Similar to graphene, carbon nanotubes (CNTs) have been extensively used in different sectors of industry, biomedicine, and science. Known as early as 1952 [60], CNTs became a subject for intensive research in 1991 after a publication in the journal Nature by Iijima, which highlighted the unique properties of CNTs [61]. This paper showed that graphitic carbon could be synthesized in the form of single-atom-thick, nanometer-diameter and micrometer-length cylinders. To date, CNTs can be produced as single-, double- [62], and multiwalled molecules with closed or open tips and demonstrate chirality-dependent electronic properties (metallic or semiconducting) [63].

The electrical and mechanical properties of CNTs give them a wide range of applications in electronics, such as transparent electrodes, nanowires, supercapacitors, transistors, and switching mechanisms. CNTs can be used for catalytic reactions in fuel cells and as highly responsive sensors for a wide range of molecules in the chemical industry and medicine [64, 65]. By incorporating CNTs into cotton fabrics, it is possible to manufacture protective clothing with fire-resistant, water-repellent, and improved mechanical characteristics [66]. CNTs are an interesting material for the design of “intelligent textiles” for healthcare, sports, infotainment, fashion, security, and other applications [30]. Interestingly, CNTs exhibit distinct diameter-dependent colors, a feature that will likely be used in the production of colored conductive coatings and paints [67, 68]. A number of biomedical applications of CNTs are proposed and outlined in [69]. These applications are not limited to bioimaging and diagnostic usage; studies have focused on cell-CNT interactions and immune response, and most promisingly, CNTs have been reviewed as a tool for cancer therapies [69].

The cellular uptake of CNTs is still not fully understood, and mechanisms such as passive diffusion and endocytosis have been proposed [70–72]. Cellular uptake may depend on cell type and CNT properties such as size, type, and functionalization—covalent and noncovalent linking of chemical groups and different molecules on a CNT backbone or the filling of the internal cavity of the nanotube [69, 70, 73]. In 2007, Kostarelos et al. reported efficient single- and multiwalled CNT uptake by different mammalian cell types and prokaryotic cells. CNTs were observed in the perinuclear region of human epithelial cells (A549 cell line) after only 2 hours of incubation [74]. The authors did not establish the specific mechanism of CNT uptake but showed that uptake was not dependent on the use of a specific type of CNT functionalization [74]. Interestingly, Villa et al. observed that human dendritic cells were able to internalize single-walled CNTs by macropinocytosis within a few minutes of incubation [71].

A few research groups have carried out computational simulations of single-walled CNT uptake, proposing a “nanoneedle”-like mechanism of passive diffusion through the membrane bilayer [72]. It was shown that CNT functionalization with ammonium groups does not significantly affect the process.

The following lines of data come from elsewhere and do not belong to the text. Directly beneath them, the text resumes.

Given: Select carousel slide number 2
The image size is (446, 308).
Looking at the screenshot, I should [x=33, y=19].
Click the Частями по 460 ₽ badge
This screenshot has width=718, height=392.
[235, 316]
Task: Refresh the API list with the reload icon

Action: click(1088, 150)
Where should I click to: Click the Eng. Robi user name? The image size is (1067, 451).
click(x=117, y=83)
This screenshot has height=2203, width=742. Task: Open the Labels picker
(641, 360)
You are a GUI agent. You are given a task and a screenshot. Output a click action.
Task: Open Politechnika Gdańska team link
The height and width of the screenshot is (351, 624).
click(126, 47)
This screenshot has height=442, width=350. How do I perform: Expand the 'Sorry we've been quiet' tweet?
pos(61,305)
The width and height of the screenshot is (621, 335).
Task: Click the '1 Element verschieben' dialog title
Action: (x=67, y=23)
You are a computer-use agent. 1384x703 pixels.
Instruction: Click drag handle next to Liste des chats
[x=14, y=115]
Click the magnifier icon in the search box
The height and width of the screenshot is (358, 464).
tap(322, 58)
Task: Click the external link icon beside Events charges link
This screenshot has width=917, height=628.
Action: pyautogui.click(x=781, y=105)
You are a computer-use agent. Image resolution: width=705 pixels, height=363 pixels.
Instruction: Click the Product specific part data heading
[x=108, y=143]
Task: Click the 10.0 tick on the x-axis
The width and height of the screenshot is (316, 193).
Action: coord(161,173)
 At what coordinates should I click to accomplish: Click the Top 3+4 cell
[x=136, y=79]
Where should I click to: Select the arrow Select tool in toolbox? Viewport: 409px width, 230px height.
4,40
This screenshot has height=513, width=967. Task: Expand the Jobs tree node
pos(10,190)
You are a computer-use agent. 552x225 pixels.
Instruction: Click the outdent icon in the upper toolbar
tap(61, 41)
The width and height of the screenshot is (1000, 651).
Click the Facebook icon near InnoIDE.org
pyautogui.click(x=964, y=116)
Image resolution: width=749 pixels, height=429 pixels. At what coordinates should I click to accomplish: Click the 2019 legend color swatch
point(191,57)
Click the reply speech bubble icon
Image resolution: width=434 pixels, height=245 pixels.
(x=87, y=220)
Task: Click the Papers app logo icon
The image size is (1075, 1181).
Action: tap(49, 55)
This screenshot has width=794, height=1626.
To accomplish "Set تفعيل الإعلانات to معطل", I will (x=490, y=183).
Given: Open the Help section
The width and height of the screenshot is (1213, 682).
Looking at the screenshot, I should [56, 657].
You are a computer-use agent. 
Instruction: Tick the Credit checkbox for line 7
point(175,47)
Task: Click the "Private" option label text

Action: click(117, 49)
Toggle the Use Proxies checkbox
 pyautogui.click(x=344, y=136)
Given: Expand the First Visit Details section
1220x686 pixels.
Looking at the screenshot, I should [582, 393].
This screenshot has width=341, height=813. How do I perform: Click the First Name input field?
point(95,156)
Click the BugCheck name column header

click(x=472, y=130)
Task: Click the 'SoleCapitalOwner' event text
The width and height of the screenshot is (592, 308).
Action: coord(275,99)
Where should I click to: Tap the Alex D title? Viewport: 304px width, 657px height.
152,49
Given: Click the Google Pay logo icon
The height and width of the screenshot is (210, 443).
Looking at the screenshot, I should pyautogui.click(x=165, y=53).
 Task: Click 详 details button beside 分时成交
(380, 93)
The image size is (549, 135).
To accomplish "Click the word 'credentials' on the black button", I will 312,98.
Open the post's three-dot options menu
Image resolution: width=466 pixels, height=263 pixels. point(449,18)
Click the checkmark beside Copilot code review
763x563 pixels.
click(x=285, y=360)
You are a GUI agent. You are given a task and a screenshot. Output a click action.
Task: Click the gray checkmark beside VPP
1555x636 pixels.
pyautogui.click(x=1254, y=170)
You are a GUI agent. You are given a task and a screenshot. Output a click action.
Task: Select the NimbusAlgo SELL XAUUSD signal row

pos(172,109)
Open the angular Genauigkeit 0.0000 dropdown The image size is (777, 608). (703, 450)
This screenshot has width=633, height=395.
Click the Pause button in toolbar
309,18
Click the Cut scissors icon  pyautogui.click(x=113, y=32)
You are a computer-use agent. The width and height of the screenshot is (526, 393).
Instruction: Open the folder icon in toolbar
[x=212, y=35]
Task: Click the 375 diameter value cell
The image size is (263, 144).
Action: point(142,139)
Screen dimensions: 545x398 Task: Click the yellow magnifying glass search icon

However, open-ended CNTs could damage the phospholipid bilayer and induce local rearrangements of the cell membrane [72]. Such an easy method for molecule delivery into a cell is a very attractive tool for cell biologists and cancer researchers working with homogeneous cell populations or established cell lines. However, the nonspecific nature of CNT uptake makes targeted drug or gene delivery problematic. Thus, researchers have begun to develop methods for limiting CNT uptake to only cells of interest, using CNT shape modifications and attaching cell-specific antibodies to initiate receptor-mediated endocytosis [75, 76].

A number of methods for the chemical modification of CNTs have been developed, facilitating their diverse applications as carriers of different functional groups and molecules [77]. The cellular uptake of exogenous particles can also depend on the cell membrane and particle biophysical characteristics, such as charge, hydrophobicity, particle size, roughness, functional groups, and ligands [4], which should be considered when designing nanodevices. Recent literature includes extensive ongoing studies involving CNTs with the intention to treat cancer by the target-specific delivery of drugs, nucleic acids, bioactive proteins, and small molecules to kill tumor cells or to control abnormal gene or protein expression [73, 78]. In addition, Benincasa et al. proposed CNTs as an efficient antifungal drug delivery agent [79].

CNTs possess a few important physical characteristics that can be applied for cell tracking and the targeted killing of cancer cells. CNTs demonstrate Raman scattering (a laser-generated inelastic scattering of light), which permits their structural characterization and continuous tracking in vivo in animals [80, 81]. Under near-infrared laser light, CNTs convert radiation into heat, a feature that can be used for cancer cell- and tissue-specific photothermal ablation [76, 82].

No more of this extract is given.